Does he want you to die?
He goes, I would never put you in danger.
And I was like, but this is not, not my territory.
You know, like, anyway.
So he goes, if you've got.
something long you can grab and poke it out of the way and don't get up close to it if that
makes you feel better. So I grabbed a hairbrush and kind of like knocked the conditioner
bottle out of the way. And lo and behold, it does have feet, right? It's a lizard. And I go,
oh my God, it's a lizard. He goes, great, no worries. All right. Thanks for calling. And I go,
whoa, whoa, whoa, whoa, whoa, whoa, whoa, whoa, whoa, whoa, whoa, whoa, hold the line. What do I do with a lizard in my
fucking shower? This doesn't change anything, really.
And he goes, oh, she'd be right, mate.
That lizard will just eat your mozzies.
All good.
See you, mate.
And I go, no, no, no.
No, like, sorry, I'm aware that you're the snake hunter.
And this might be below your paygrash.
If you got a cousin or something that's like the lizard hunter.
You got a lizard, mate, you know?
Like, what are you talking about?
I'm not going to be getting nude with a lizard in my shower.
And he goes, nah, mate, she'd be right.
Thanks for calling.
Hangs up.
So now there's a lizard.
Still there.
Still there.
Still there.
Question.
Yeah, question.
Any flies in the shower?
Significantly less.
I'm Camille from Caschville, Texas.
I'm Jordan from Sydney, Australia.
Hi, I'm Rachel from Adelaide Australia.
And you're listening to Tony and Ryan.
Welcome back.
A massive shout out to a few of our champion tarpers,
which is a tier on our Patreon.
There's a bit of exclusive stuff over there.
There's a champion tarpa group chat you can be part of
and make friends with other tarpers.
So if you want to check it out,
can. A few of them Perry. Good on you Perry. S. J. Oll. Good on you, Jay. Morgan Lee Douglas.
MLD. Dorothy Hobbs. I wonder if that's Dory who I played pickleball with the other week.
It is. I played with Dory. She was 80. I said, I know, I said, I know you should never ask this of a lady,
Dory. How old are you, sweetheart? And she goes, I'm 83.
Fuck yeah. And her left hand forehand would have taken that list.
it out of your shower.
Should I call Dory up and get her to come around?
I have never felt safer,
knowing I was on the same side of a pick of a ball court with Dory.

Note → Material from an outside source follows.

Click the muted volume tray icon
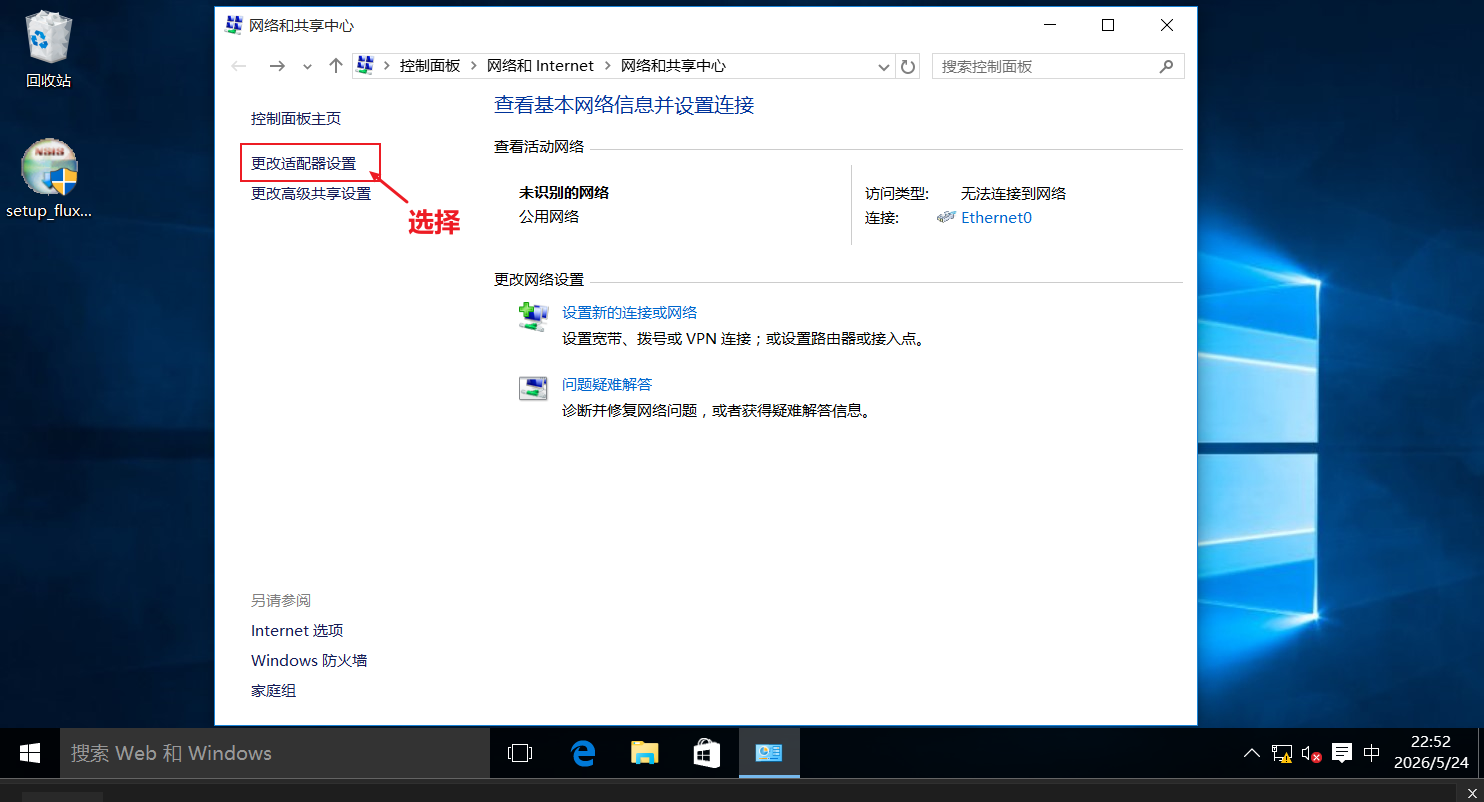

Yeah, you wouldn't want a verser.
No, but she goes, she goes, I'm pretty good at the, uh, the forehand.
But can you, you, you'll get the short ones for me on your young fella.
And I went, yeah, no, Dory, I got the short ones for you.
I'll just stand back here in the baseline and fucking let it root.
You got a short one for her.
Yeah.
Um, so is that her?
Dorothy Hobbs, yep.
Thanks, hobby.
Um, she said, call me back Ryan.
Might be pregnant.
imagine getting that message
call me back
I'm 83 y'all
sorry
you know when they do that like
oh but how old would you be at a 20 first
yeah
be 104
extinct
extinct
oh not the turtle
sorry Haley
Samantha
um
love you Ash
love you Ash
Alexandra Fensom
Alexander threesome
more like
Christina Jones
Kjo
KJ
AJ
Oh, I did not even plan that in the next one is AJ Gatter.
Geek Ferry, good on your geek.
And Lindsay Lights Farming Mama.
And doesn't she?
Doesn't she just?
Thank you very much for being part of the Patreon.
Can't do it without you.
Quite truthfully.
I'm about to throw Charles on the bus here.
But if you would like to come hang out with us this Sunday in Riga,
there might be one or two seats.
It might actually be done.
But then next Friday night we are in Stockholm in Sweden.
We're doing a live recording in a nice old theatre.
So is it TARP recording?
tap live recording.com.
Type live recordings.
Yep, I've got both.
So you can type either.
And I know what shall I?
Okay.
But that's selling pretty quick as well.
So get in quick, I reckon.
For next Friday night in Stockholm.
And Riga this Sunday is pretty tight.
And if you have a great time,
we would love to hear about it.
Yeah, please.
And send on the feedback to people
so that they can go, you know what?
I'll catch the next one.
You will catch the next one.
Yeah.
In Dublin and then a hens party in London.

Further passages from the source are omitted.